The Medicare Access and CHIP Reauthorization Act of 2015 (MACRA) fundamentally changes how physicians and other clinicians are reimbursed under the Medicare Physician Fee Schedule (PFS) and establishes new incentives that will drive payment and delivery reform efforts across the health care payor mix. The law will allow clinicians to develop new care models and encourages new collaborations between plans and hospitals to enter into new payment and delivery models. Importantly, the law was passed with overwhelming bipartisan support and continues to enjoy strong support from Republicans and Democrats in Congress, all but ensuring its continued implementation regardless of the outcome of the November elections.

The Administration this week issued its first major regulation under MACRA: late in the afternoon of April 27, 2016, the Centers for Medicare and Medicaid Services (CMS) released the long-awaited proposed rule1 on the Merit-Based Incentive Payment System (MIPS) and Alternative Payment Model (APM) Incentive under the law. Taken together, CMS is now referring to the two payment tracks as the Quality Payment Program (QPP).

MIPS and the APM incentive were created under the Medicare Access and CHIP Reauthorization Act of 2015 (MACRA), which fundamentally changed the way Medicare pays clinicians under the PFS in an effort to move away from the traditional fee-for-service reimbursement model and more closely link payments to quality and outcomes. MACRA repealed the previous Sustainable Growth Rate (SGR) formula for PFS updates.
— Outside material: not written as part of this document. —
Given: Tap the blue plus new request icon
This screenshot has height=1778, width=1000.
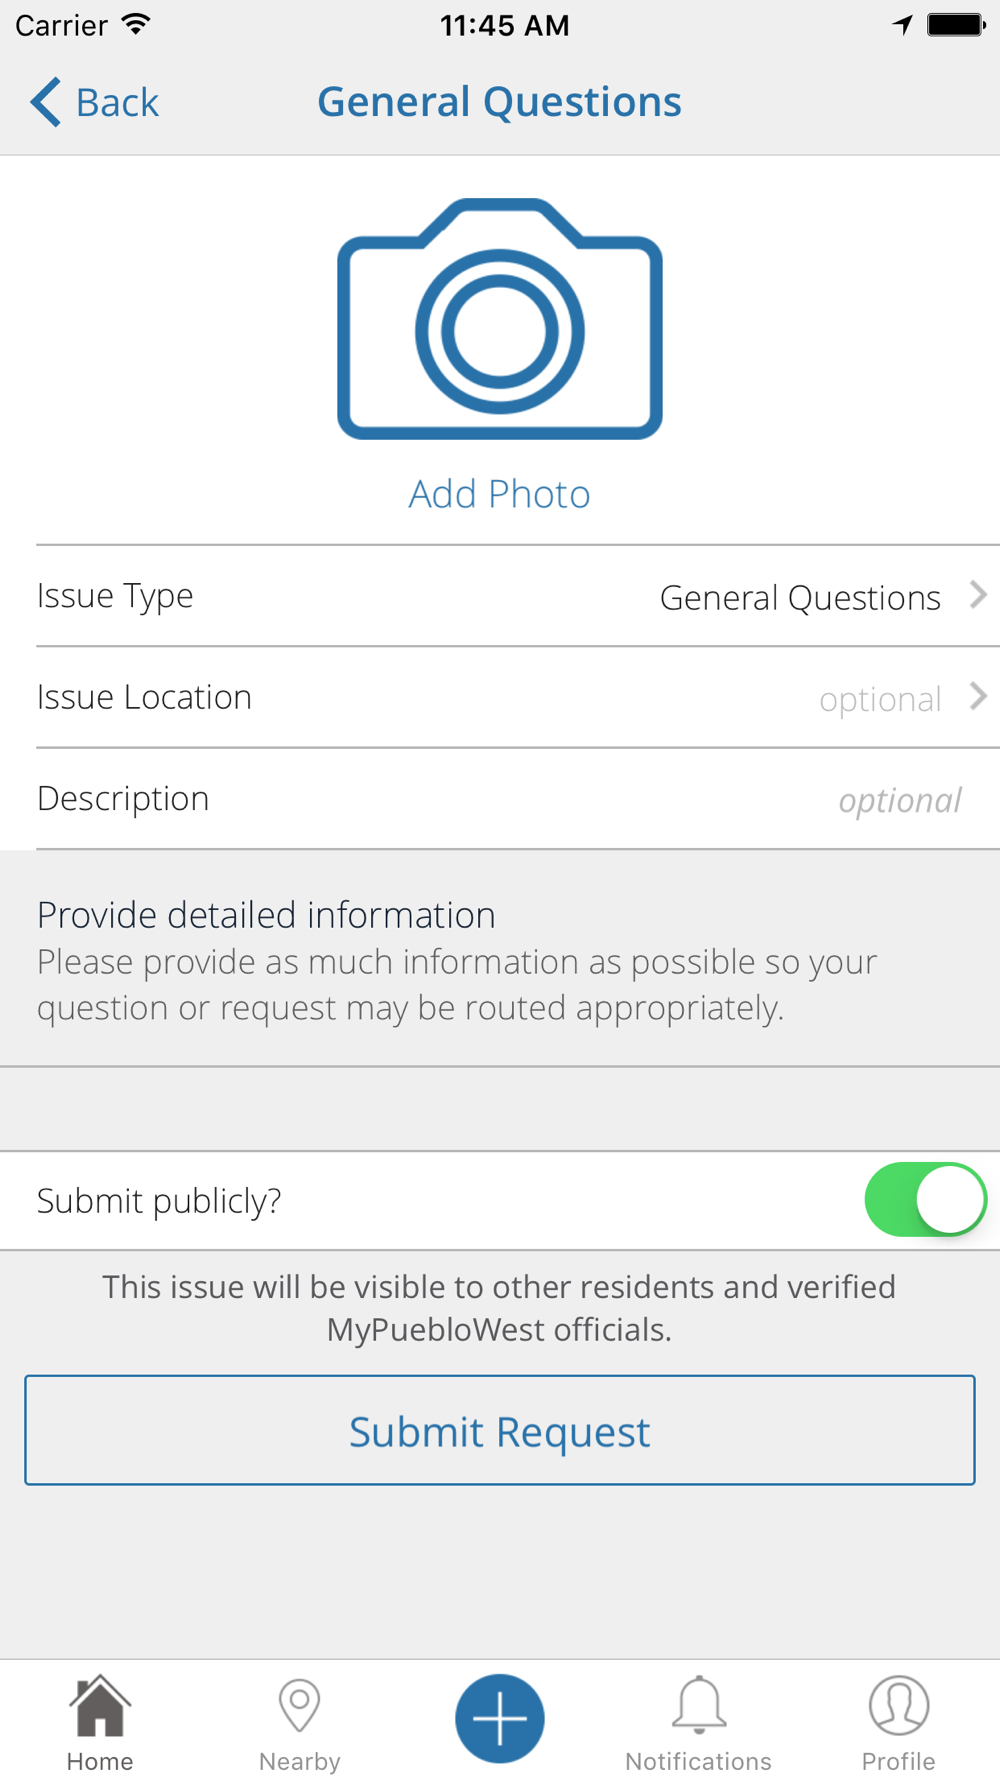Looking at the screenshot, I should click(x=500, y=1718).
Under MACRA, clinicians paid under the PFS can qualify for APM incentive payments from 2019 through 2024 and higher payment updates beginning in 2026 if they achieve certain revenue thresholds through advanced APMs. Clinicians who do not achieve the APM incentive thresholds will generally participate in MIPS, which provides positive, negative or neutral payment adjustments based on performance in four categories: quality, resource use, clinical performance improvement activities (CPIA), and advancing care information.

In the proposed rule, CMS estimates that between approximately 30,658 and 90,000 eligible clinicians would qualify for APM incentive payments in 2019, while between approximately 687,000 and 746,000 eligible clinicians would receive payment adjustments through MIPS in 2019. CMS expects the number of clinicians qualifying for APM incentives to increase over time.

High-level detail of key issues related to MIPS and APM incentives addressed in the proposed rule are provided below. A Deloitte Health Policy Brief with further detail and analysis is forthcoming.

MIPS

For MIPS, CMS proposes a MIPS performance period of one calendar year (January 1 to December 31) for all measures and activities applicable to the four performance categories. The Administration proposes using 2017 as the performance period for the inaugural payment adjustment occurring in 2019. This would leave less than seven months from the proposed rule’s scheduled date of publication to the beginning of the first performance period for clinicians under MIPS.

As required by the statute, the proposed rule addresses measures, activities, reporting and data submission standards across the four performance categories. Key takeaways for each performance category include:

  • Quality: CMS proposes that most MIPS-eligible clinicians would be required to report on at least six quality measures, including at least one cross-cutting measure (for patient-facing MIPS-eligible clinicians) and an outcome measure if available.
  • Resource use: The proposed rule suggests continuing two measures from the current Value-based Modifier program: total costs per capita for all attributed beneficiaries and Medicare spending per beneficiary (MSPB) with minor technical adjustments. The Administration also proposes including measures based on episodes of care, as applicable to a MIPS-eligible clinician.
  • CPIA: In the proposed rule, CMS regulators say they “generally encourage but are not requiring a minimum number of CPIAs.” Clinicians may select activities that match their practices’ goals from a list of more than ninety options, including activities focused on care coordination, beneficiary engagement, and patient safety.
  • Advancing care information (a change in terminology from meaningful use of certified electronic health record (EHR) technology): The proposed rule indicates that MIPS-eligible clinicians would choose to report customizable measures, with a particular emphasis on interoperability and information exchange. Unlike the existing Meaningful Use program, this category would not require all-or-nothing EHR measurement and is intended to eliminate redundant quality reporting.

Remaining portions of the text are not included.